– Художник был родом с материка под названием Гид, – продолжала леди Фраликс. – Я познакомилась с ним, когда искала легендарный храм в честь бога Аддамана. Паства его оскудела, и Аддаман в припадке гнева утопил всех – и оставшихся верующих, и жрецов, и храм, и вообще все вокруг, наслав на город ливень, не утихавший целых три года. Теперь на том месте озеро. Чего я только не отыскала, плавая в нем! А создателя этой мозаики привезла с собой сюда. И не раз хотела туда вернуться. Существует поверье, будто вода из этого озера исцеляет сердечную тоску. Хм… или, может быть, оспу? У меня где-то должен быть пузырек, если только Джемма не спутала его с моими глазными каплями. Видишь, как важно разборчиво надписывать ярлыки!
Озма молча принялась выжимать грязную тряпку.
– А твоя мать весьма религиозна, – не унималась леди Фраликс. – Сдается мне, она многое знает о богах.
– И очень любит зажигать свечи, – согласилась Озма.
– В память об отце? – спросила леди Фраликс.
Озма вновь промолчала.
– Если твоему духу нужна кровь, – сказала леди Фраликс, – сходи на рынок, в лавку мясника. А твоей матери я скажу, что послала тебя за семенем для птиц.
Заняться в Бриде было решительно нечем. Ни театра, ни оперы, ни шоколадниц… Одни только храмы и ничего, кроме храмов. Зилла посещала их все и каждый день возжигала сотни свечей. Платья, привезенные из Абаля, раздарила. Все свои драгоценности раздала уличным попрошайкам. А Озме даже ничего не объясняла. Не рассказывала ни о доме, ни о том, что задумала, ни о причинах, задерживающих их в Бриде и вынуждающих рядиться в добропорядочную экономку и ее сына. А если и прибегала к волшебству, то лишь к самому безобидному: чтоб тесто поднялось поскорее, или чтобы выяснить, стоит ли в этот день развешивать на дворе стирку.

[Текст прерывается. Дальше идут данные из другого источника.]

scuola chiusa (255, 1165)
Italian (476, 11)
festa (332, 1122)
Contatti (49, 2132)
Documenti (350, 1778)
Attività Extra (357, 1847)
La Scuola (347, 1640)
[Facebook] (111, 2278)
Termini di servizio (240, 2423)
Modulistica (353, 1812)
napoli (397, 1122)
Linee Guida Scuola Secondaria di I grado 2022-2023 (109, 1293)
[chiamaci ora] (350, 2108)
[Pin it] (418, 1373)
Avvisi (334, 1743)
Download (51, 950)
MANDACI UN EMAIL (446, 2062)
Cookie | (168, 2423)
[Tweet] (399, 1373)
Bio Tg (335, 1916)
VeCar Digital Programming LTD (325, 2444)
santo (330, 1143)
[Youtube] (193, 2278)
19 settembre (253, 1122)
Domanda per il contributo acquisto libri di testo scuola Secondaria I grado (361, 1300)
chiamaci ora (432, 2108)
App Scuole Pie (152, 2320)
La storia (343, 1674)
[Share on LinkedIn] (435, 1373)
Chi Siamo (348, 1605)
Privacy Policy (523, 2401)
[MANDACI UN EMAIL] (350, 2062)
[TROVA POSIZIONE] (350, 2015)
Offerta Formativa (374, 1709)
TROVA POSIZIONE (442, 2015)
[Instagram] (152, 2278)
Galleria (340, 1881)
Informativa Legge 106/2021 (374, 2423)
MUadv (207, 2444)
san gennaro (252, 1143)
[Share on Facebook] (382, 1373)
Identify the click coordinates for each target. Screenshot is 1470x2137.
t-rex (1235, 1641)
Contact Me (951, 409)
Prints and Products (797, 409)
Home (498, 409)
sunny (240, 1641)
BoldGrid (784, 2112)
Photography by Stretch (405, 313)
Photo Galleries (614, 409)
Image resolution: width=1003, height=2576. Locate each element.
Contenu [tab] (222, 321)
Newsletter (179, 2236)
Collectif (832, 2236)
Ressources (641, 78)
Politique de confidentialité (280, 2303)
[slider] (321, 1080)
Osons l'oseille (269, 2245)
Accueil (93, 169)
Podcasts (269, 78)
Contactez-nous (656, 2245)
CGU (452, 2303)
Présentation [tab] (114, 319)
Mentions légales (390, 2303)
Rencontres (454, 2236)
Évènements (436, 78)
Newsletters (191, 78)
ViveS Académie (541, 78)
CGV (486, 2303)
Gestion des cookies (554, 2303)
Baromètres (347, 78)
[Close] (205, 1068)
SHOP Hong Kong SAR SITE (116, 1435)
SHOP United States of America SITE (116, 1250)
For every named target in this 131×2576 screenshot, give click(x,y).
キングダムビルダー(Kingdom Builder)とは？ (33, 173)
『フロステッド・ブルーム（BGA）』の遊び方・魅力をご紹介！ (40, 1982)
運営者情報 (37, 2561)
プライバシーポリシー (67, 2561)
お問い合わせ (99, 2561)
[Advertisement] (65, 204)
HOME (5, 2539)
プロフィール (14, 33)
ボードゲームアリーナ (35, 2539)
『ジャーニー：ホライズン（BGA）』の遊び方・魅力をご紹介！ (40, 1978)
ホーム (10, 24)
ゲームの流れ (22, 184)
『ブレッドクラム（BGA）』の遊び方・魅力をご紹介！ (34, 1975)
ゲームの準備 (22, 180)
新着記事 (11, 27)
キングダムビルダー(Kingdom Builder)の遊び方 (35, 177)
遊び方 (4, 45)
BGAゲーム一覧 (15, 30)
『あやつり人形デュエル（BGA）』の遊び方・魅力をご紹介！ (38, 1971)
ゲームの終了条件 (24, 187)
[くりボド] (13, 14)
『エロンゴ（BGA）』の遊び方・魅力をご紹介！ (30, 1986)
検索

Еще она изготовляла простенькие зелья для служанок, работавших в домах по соседству. И судьбы предсказывала – но предсказывала только хорошее. А ее «приворотные зелья» чаще всего состояли из меда и сахара, растворенного в вине. Платы за них Зилла не брала. Приходя в гости, соседские служанки рассаживались вокруг кухонного стола и начинали сплетничать. Чего только не рассказывали! Как сам господин мэр Брида выставил себя дураком – а все из-за любви. И о случайных отравлениях. И о тех, чьи матрасы якобы набиты мешками золота. И о младенцах, уроненных упившимися няньками темечком об пол. Но Зилла их, кажется, почти не слушала.
– Леди Фраликс – женщина замечательная, – говорила Джемма. – В молодости она была совсем бесшабашной. Говорила с богами. Ничего на свете не боялась. А однажды приехала в Брид посмотреть здешние храмы и ни с того ни с сего взяла да купила этот дом. Сказала, что никогда прежде не видела города, где так много спящих богов. Говорит, здесь очень спокойно. Ну, я-то судить не могу. Я в других городах не бывала.
– Да, есть здесь, в Бриде, что-то такое, – подтвердила Зилла, недовольно поморщившись на слове «Брид», точно оно оказалось неприятным на вкус. – Что-то меня сюда привлекло, но что – сама не знаю. Насчет покоя… сомневаюсь. Вот Озену здесь, боюсь, просто скучно.
– Я хочу домой, – тихо, чтоб Джемма не услыхала, прошептала Озма.
Но Зилла отвернулась, будто тоже ничего не слышала.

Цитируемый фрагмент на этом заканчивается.